- WORK TO BE COMPLETED -
Turn part of the data below into a numbered list with no blank lines. Begin at the line that contains "Select the Zeigertool pointer tool" and stop after the line that contains "coord(744,1499)".

Dataset rows

-- start --

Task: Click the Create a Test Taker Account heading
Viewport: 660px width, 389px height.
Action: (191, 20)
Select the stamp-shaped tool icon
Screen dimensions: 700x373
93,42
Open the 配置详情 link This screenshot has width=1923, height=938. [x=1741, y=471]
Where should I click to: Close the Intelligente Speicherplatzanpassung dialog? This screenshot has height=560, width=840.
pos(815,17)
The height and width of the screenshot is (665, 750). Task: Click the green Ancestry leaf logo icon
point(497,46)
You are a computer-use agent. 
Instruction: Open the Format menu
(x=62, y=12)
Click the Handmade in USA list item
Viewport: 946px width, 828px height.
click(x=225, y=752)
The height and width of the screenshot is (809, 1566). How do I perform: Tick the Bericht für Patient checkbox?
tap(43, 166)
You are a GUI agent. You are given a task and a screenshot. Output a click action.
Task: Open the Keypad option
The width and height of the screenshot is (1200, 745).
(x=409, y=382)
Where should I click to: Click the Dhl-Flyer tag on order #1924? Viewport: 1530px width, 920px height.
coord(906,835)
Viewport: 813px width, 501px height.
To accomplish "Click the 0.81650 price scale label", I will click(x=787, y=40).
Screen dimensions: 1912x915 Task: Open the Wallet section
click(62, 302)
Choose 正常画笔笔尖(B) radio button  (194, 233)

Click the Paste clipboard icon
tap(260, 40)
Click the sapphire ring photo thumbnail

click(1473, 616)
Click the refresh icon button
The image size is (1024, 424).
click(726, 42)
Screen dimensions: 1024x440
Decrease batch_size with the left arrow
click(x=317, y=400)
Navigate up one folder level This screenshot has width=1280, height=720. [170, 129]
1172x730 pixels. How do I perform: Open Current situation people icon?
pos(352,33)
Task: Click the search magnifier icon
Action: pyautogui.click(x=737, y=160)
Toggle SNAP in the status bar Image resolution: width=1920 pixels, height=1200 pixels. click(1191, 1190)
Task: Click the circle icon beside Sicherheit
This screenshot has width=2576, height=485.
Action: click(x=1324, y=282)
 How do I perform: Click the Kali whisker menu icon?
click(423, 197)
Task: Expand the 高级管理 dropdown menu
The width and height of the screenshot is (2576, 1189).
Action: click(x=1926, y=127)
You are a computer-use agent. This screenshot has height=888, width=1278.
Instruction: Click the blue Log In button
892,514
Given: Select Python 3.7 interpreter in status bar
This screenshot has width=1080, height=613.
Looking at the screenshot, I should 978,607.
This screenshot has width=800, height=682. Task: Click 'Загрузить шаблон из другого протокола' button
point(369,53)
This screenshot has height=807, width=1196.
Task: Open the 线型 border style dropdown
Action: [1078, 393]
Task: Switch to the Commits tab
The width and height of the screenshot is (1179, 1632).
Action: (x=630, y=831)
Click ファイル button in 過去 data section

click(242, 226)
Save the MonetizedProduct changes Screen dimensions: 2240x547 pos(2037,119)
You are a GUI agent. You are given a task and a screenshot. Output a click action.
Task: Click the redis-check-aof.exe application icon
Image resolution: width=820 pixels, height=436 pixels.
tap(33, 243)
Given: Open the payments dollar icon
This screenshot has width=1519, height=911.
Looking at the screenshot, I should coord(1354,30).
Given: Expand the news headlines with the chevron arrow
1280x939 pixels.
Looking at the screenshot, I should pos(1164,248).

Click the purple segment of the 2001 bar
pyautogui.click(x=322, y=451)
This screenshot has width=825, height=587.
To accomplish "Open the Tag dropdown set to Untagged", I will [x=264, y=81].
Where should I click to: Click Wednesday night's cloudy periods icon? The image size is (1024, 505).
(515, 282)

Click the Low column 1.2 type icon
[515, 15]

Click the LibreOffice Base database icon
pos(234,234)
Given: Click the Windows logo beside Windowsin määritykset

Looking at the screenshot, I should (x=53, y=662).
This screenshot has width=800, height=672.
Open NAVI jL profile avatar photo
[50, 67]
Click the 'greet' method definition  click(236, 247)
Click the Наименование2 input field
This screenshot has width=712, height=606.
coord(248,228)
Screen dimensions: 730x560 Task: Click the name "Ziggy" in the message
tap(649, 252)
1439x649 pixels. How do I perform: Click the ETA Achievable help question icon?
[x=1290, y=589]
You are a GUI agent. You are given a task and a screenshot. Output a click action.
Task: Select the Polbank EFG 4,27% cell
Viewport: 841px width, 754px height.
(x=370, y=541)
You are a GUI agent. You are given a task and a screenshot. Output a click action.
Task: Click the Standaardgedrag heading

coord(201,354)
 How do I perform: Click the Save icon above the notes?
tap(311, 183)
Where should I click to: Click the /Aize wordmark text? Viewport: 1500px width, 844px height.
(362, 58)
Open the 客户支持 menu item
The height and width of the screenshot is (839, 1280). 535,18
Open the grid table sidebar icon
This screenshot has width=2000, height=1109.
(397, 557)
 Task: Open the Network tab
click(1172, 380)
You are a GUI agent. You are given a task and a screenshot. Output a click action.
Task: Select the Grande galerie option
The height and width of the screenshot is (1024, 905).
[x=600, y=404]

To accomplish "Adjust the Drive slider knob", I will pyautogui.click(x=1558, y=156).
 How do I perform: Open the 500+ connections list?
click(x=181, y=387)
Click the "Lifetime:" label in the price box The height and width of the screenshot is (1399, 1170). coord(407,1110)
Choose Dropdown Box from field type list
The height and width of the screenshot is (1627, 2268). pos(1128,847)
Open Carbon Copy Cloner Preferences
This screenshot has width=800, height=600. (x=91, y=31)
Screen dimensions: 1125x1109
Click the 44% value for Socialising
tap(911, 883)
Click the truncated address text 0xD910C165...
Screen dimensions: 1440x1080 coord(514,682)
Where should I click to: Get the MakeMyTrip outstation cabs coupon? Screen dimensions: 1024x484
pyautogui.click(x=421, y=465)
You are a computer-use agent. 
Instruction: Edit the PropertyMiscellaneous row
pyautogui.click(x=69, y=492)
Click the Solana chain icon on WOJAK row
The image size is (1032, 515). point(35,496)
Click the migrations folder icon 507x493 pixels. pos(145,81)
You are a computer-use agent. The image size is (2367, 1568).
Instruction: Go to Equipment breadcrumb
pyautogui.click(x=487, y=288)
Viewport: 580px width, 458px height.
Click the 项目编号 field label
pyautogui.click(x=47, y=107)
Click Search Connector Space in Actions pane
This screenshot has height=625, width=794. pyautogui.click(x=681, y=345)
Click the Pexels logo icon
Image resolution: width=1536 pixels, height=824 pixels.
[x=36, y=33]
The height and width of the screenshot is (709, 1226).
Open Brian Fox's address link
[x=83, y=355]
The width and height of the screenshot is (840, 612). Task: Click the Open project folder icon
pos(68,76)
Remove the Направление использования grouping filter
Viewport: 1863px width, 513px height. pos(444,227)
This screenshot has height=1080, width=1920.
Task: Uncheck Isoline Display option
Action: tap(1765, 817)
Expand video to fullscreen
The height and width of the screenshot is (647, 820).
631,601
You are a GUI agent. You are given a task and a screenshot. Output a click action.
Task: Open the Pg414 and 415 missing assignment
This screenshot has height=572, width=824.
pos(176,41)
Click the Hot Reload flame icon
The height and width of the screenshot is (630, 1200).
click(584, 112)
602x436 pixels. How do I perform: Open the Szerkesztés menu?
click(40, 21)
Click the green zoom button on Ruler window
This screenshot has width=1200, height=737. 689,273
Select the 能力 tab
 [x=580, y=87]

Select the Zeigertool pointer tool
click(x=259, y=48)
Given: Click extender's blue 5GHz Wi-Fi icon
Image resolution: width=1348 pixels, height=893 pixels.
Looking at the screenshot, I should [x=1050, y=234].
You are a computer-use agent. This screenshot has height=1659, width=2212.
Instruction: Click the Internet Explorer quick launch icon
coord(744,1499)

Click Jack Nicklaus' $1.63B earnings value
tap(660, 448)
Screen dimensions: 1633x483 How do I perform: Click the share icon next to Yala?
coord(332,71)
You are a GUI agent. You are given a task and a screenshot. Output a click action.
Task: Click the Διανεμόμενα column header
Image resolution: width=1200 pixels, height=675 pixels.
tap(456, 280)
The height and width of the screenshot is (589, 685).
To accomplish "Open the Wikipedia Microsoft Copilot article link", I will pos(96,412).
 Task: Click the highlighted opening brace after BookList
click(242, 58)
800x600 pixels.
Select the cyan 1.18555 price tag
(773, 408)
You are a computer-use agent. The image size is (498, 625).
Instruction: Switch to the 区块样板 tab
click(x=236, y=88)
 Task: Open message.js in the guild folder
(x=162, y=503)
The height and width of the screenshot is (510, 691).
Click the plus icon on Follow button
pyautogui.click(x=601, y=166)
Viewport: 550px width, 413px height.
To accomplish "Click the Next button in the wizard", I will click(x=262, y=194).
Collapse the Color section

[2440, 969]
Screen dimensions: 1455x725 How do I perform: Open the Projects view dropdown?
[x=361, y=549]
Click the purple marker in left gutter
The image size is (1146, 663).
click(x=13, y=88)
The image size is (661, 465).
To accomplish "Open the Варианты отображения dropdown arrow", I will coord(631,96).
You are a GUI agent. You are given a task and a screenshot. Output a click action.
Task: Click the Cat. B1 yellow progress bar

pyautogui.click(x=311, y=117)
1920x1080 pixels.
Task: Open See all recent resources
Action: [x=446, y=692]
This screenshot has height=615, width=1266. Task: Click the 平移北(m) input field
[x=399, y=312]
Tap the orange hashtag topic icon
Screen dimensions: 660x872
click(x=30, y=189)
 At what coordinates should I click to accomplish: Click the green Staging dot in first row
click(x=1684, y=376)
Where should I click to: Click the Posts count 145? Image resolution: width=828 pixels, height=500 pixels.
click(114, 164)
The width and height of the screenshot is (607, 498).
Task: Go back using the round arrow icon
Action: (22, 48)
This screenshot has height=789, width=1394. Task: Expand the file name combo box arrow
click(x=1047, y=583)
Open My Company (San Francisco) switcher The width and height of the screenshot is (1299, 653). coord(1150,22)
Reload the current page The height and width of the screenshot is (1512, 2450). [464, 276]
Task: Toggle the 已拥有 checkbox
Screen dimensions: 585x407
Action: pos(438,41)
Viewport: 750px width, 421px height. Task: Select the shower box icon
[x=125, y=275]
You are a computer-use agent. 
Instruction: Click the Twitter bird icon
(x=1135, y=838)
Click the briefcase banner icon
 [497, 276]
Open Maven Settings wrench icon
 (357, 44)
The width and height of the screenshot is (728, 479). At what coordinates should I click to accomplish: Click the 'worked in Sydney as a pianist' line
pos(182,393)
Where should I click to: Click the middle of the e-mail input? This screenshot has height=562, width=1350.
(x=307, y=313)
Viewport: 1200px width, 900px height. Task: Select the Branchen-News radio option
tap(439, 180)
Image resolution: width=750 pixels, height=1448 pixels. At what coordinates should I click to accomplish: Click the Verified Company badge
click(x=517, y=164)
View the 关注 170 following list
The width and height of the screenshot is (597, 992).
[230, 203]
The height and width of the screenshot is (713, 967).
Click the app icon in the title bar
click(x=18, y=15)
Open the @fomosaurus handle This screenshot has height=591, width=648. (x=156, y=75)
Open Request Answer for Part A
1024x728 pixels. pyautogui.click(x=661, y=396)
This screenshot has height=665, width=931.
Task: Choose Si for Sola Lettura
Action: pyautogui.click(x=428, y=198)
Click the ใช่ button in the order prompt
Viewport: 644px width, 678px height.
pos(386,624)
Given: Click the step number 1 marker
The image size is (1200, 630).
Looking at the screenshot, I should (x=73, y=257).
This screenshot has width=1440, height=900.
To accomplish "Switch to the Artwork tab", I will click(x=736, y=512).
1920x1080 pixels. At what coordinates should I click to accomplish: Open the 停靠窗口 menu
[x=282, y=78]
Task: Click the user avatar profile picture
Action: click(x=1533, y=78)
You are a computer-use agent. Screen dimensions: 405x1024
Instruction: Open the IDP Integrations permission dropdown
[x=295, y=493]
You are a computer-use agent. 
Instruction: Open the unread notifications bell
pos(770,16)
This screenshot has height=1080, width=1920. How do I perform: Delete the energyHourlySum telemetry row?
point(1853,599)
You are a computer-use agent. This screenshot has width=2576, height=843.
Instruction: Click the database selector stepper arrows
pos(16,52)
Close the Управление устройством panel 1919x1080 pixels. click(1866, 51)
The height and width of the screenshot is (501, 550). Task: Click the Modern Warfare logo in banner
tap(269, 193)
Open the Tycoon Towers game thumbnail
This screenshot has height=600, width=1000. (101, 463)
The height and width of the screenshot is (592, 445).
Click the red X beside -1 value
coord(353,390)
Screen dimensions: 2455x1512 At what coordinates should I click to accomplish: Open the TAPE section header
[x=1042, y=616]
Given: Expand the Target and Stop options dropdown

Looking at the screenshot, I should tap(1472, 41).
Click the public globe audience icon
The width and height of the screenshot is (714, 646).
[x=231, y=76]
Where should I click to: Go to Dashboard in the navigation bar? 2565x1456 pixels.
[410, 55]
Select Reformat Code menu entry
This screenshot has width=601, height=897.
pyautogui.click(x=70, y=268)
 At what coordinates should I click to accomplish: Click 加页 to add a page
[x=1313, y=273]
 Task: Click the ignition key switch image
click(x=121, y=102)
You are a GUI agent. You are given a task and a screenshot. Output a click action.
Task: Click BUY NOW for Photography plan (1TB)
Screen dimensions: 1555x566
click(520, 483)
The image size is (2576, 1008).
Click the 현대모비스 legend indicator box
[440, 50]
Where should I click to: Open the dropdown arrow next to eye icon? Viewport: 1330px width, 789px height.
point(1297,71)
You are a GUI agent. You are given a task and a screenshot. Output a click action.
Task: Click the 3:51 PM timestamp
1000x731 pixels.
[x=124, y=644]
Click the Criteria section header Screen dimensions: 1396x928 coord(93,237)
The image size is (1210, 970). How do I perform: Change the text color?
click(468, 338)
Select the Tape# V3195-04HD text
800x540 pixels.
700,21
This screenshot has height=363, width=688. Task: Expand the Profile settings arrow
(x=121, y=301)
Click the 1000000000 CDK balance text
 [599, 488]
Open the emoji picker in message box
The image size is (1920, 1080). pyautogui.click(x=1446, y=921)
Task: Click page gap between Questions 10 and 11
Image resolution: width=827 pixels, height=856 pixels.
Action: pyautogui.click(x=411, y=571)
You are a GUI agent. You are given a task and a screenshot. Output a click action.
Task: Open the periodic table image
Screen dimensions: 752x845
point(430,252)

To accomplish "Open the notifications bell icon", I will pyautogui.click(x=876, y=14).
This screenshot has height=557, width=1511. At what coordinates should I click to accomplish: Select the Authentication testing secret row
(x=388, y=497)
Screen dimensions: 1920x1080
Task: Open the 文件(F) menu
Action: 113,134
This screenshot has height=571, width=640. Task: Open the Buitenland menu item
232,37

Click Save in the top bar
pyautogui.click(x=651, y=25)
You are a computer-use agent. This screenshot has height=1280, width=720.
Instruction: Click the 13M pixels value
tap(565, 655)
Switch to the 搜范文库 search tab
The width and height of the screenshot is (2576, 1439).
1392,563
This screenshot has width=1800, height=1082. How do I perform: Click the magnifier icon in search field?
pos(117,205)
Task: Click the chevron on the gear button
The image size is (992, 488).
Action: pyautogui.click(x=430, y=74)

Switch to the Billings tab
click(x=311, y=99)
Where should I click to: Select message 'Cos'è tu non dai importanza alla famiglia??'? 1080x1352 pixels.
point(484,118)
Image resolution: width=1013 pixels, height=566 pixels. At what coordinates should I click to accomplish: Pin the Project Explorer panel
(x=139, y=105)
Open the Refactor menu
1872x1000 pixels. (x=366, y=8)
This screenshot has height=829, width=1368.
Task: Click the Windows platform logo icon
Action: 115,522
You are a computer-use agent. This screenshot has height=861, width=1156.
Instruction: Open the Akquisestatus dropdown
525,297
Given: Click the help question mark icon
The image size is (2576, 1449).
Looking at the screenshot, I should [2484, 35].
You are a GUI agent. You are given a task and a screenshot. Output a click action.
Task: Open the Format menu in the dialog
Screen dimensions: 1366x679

-- end --

- SOLUTION FOR THIS TASK -
1. Select the Zeigertool pointer tool
2. click(x=259, y=48)
3. Given: Click extender's blue 5GHz Wi-Fi icon
4. Image resolution: width=1348 pixels, height=893 pixels.
5. Looking at the screenshot, I should [x=1050, y=234].
6. You are a computer-use agent. This screenshot has height=1659, width=2212.
7. Instruction: Click the Internet Explorer quick launch icon
8. coord(744,1499)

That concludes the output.